● **EXERCISE INPUT**:
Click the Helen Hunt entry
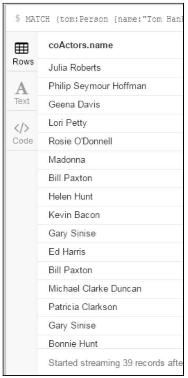Image resolution: width=188 pixels, height=378 pixels. (110, 197)
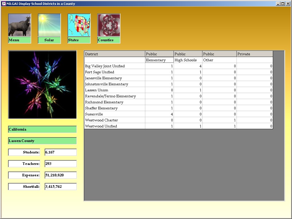292x219 pixels.
Task: Click the Teachers value field
Action: tap(61, 164)
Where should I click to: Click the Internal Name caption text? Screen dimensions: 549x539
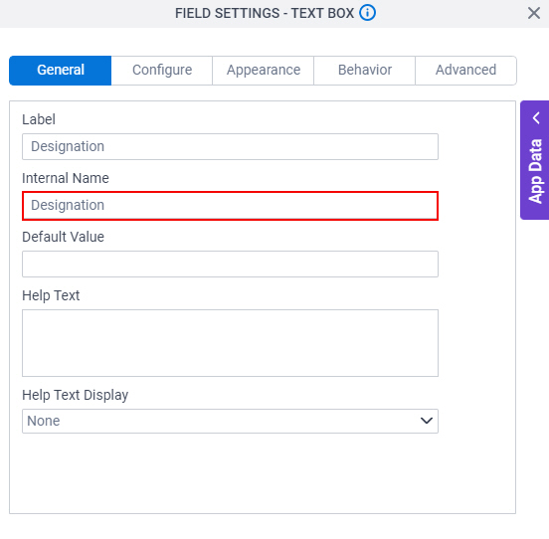[x=66, y=178]
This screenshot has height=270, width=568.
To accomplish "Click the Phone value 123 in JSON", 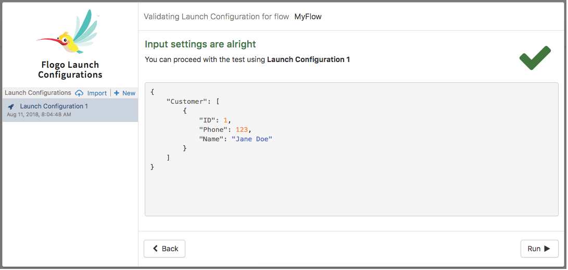I will (242, 130).
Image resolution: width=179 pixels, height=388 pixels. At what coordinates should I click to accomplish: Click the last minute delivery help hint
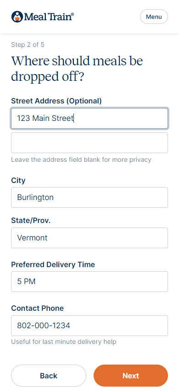(x=64, y=342)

● **TASK DETAILS**:
Each line, from the beginning of the listing to the line bearing "This screenshot has height=270, width=568." inclusive, should be copied exactly; the pictures stay out.

● **TASK SOLUTION**:
Click the Helen Hunt entry
Image resolution: width=188 pixels, height=378 pixels. (110, 197)
292x219 pixels.
Task: Click the Teachers value field
Action: tap(61, 164)
Where should I click to: Click the Internal Name caption text? Screen dimensions: 549x539
[x=66, y=178]
This screenshot has height=270, width=568.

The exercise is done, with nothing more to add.